国王の暗殺!

 翌日俺は宿屋のベッドの上で目を覚ますと、勢いよく扉を開けたアーニャが声を大にして俺の耳を虐めた。



 「ライル起きてる!」

 「起きてる。朝から俺の耳を傷つけるのは止めてくれ」

 「そんな事より大変なニュースよ」



 そんな事ではないだろう。

 俺の耳は大事だろうが。



 「それで何だ明朝から声を大にして」

 「国王が暗殺されたわ」

 「は!?」

 


 俺は一瞬言葉の意味を理解できなかった。

 そしてすぐに冷静さを取り戻す。



 「国王が暗殺されただと!? 誰にだ?」

 「犯人は不明よ。ただ剣で一刺しで殺された形跡があるわ」

 「アレイグル同様に国民から恨みを買ってたからな。その線か?」

 「分からないけど、面倒ごとはまだ続きそうよ」



 アーニャは楽しそうにそう言った。

 何でこいつ楽しそうなんだろう。

 俺はそんな疑問を抱きながら朝支度を済ませ、宿屋を出る。



          ◇

 昨夜――


 国王はアレイグルが地下牢に収監された事で焦っていた。



 「ま、不味い。儂がアレイグルに多額の賄賂を渡したことが国民にばれてしまった」

 


 国王が豪華な自室で焦り歩き回る。

 既にその事実を知った国民たちは国王へと怒りの矛先を向けていた。



 「ど、どうすれば。弁解するか、それとも身を隠すか」



 国王が焦りながら考える。

 そんな時だった――



 「あれを教えろ」

 「だ、誰だお前は! ど、どうやってここに入った!?」

 


 黒髪の短髪の青年がいきなり黒いコートを身に纏い国王の目の前に現れた。



 「あれとは何だ!?」

 「とぼけるな。アイギス家代々に伝わるこの国の魔導兵器の在処だ」

 「貴様何処でそれを知って!?」

 「ちょっとした情報網からな。まあそんな事はどうでもいい、さっさと吐け。でないとお前を殺す」



 青年は高価そうな特殊な漆黒の色の剣で国王を脅した。

 


 「うわあっ!? ま、待て。儂を殺せばこの国は」

 「そんな事はどうだっていい。早く吐け」

 「あ、あれだけは言えぬ。その代わり我が財産の三分の二をくれてやる。どうだ地位も与えよう」

 「そうかなら死体に聞くとしよう。死ね」



 青年は躊躇なく漆黒の剣で国王の心臓を貫いた。

 そして国王が大量の吐血をして床へと崩れ落ちる。



 「ごぼっ! き、貴様!」

 「素直に吐けば生かしてやったものを」

 「わ、儂はま、まだ死にたくない」



 そう最後に呟いて国王は暗殺された。

 


 「おいいるんだろ。記憶を抜き出せ」

 「命令するなんて酷いわね。
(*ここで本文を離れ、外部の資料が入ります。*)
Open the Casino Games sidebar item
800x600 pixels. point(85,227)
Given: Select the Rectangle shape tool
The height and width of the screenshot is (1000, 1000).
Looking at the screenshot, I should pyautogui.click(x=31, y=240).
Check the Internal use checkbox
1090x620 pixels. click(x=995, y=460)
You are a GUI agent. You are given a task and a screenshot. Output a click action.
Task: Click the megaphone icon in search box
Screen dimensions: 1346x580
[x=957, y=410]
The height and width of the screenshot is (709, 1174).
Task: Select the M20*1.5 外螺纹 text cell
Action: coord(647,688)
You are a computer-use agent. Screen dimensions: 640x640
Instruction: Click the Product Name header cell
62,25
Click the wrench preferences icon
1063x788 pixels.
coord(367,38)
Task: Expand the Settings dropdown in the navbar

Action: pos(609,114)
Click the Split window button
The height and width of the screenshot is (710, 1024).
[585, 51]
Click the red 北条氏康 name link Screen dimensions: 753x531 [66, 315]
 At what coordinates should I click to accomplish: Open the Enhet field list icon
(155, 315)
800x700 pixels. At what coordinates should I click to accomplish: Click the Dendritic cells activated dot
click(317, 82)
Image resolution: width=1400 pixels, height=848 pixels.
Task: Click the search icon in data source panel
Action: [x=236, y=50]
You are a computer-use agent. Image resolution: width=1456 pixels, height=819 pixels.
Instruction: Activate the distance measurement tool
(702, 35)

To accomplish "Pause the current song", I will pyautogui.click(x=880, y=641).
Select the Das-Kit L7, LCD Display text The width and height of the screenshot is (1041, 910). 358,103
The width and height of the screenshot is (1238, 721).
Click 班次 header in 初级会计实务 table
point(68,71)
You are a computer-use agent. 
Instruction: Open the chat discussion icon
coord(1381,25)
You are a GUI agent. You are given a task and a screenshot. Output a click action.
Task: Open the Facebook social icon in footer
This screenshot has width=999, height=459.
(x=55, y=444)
私とランクは同じなのに」

 「いいから早くしろ」

 「はいはい」



 謎の紫色の綺麗な髪を腰まで伸ばした女性は、そう笑いながら文句を言って国王の額に手を当てる。


 

 「ブレインアブソーブ」



 そう詠唱すると突如手が光りだす。

 そして数分後、光が消えた。



 「終わったわ。あれの場所は地下よ」

 「そうかじゃあ早速向かうぞ」

 「はいはい」



 二人は国王の死体を放置して地下へと向かった。



           ◇

 

 そして現在――



 「うわあ酷い傷だな。容赦が無いな」

 「そうね。犯人は誰かしら」

 「さあな。何の目的で暗殺したかが重要だな」

 


 国の乗っ取りか?

 それとも別の。



 「取り敢えず俺達は警察じゃないし、経過を見守ろうぜ」

 「ええー。犯人捜しするべきでしょ」

 「駄々をこねるな」



 俺がアーニャの駄々をこねる姿を見ていると、背後から声が掛かった。



 「ライル、アーニャ。もう来てたんですね」

 


 相変わらずの容姿端麗。

 綺麗な赤髪が風に靡いて絵になる。



 「この件どう思う? 元信者の復讐だと思うか?」

 「いえ、一般市民が厳重なセキュリティの王室に侵入できるとは思えません。これは第三勢力かと」

 「だよな。取り敢えず冒険者ギルドで話し合うか」

 「はい」



 俺は犯人捜しをする気満々のアーニャを強引に連れてリーファと共に冒険者ギルドへと向かった。


 そして国王の暗殺の裏で色々な計画が動き出す。

 

 ライルに復讐を目論むディオスの姿もそこにはあった。